For the parameters here (\(L_J = 13\,\text{nH}\), \(C_\Sigma = 65\,\text{fF}\)): \(E_J/E_C \approx 12574/298 \approx 42\), which is in the transmon regime but on the lower end. Increasing \(C_\Sigma\) (adding more shunting capacitance) would push \(E_J/E_C\) higher, improving charge insensitivity at the cost of reduced anharmonicity.

Summary: Connecting Circuit Parameters to the EPR Workflow#

The conversion utilities in this tutorial sit at the interface between fabrication/design and simulation:

Fabrication target
      I_c  ──────────────────────────────► L_J  (simulation input)
                                             │
                                             ▼
                                    HFSS eigenmode simulation
                                             │
                                     EPR analysis extracts
                                      φ_zpf per mode/junction
                                             │
                                             ▼
                                    Quantum Hamiltonian
                                    ω_01, α, χ (cross-Kerr)

The workflow is:

  1. Choose \(E_J\) and \(E_C\) to hit a target qubit frequency and anharmonicity, using transmon_print_all_params.

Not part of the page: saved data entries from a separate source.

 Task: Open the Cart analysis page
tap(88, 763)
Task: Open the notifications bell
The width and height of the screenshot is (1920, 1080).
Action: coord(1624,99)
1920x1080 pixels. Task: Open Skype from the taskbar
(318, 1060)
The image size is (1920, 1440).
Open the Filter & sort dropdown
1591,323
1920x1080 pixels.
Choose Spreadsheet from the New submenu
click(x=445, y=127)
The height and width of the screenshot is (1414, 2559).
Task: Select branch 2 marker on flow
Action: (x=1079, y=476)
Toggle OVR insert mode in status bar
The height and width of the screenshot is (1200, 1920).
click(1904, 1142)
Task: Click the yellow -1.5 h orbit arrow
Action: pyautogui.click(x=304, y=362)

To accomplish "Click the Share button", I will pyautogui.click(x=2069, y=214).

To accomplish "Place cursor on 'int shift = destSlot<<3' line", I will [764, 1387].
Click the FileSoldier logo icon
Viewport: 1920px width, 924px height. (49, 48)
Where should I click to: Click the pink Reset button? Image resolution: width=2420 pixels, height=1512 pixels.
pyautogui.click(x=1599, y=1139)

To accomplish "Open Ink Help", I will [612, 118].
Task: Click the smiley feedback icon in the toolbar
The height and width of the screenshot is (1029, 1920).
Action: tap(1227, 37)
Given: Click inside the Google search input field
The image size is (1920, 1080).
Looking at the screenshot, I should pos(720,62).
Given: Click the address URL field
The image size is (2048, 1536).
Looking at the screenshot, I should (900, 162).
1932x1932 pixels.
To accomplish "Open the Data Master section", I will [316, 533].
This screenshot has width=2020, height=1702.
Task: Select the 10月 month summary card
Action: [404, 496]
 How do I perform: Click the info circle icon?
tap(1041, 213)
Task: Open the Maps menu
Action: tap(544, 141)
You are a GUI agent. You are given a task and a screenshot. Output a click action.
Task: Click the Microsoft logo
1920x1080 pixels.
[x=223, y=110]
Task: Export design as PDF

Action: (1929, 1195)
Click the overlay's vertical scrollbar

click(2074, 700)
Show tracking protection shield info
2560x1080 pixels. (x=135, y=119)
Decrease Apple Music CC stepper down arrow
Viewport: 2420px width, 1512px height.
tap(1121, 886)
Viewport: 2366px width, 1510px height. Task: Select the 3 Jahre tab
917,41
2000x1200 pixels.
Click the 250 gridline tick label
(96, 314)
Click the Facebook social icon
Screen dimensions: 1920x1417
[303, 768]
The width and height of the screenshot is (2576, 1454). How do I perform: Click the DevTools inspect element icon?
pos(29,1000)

  2. Convert \(E_J \to L_J\) with Convert.Lj_from_Ej to get the HFSS junction parameter.

  3. Convert \(E_J \to I_c\) with Convert.Ic_from_Lj to specify the junction to your fabrication team.

  4. Run HFSS with the linearised inductance \(L_J\), then use DistributedAnalysis (Tutorial 1) to extract \(p_{jm}\) and \(\varphi_{\text{zpf}}\).

  5. Compute the full Hamiltonian with QuantumAnalysis (Tutorial 1), recovering \(\alpha\), \(\chi\), etc.

For more details, see the EPR paper (arXiv:2010.00620) and Koch et al., PRA 76, 042319 (2007).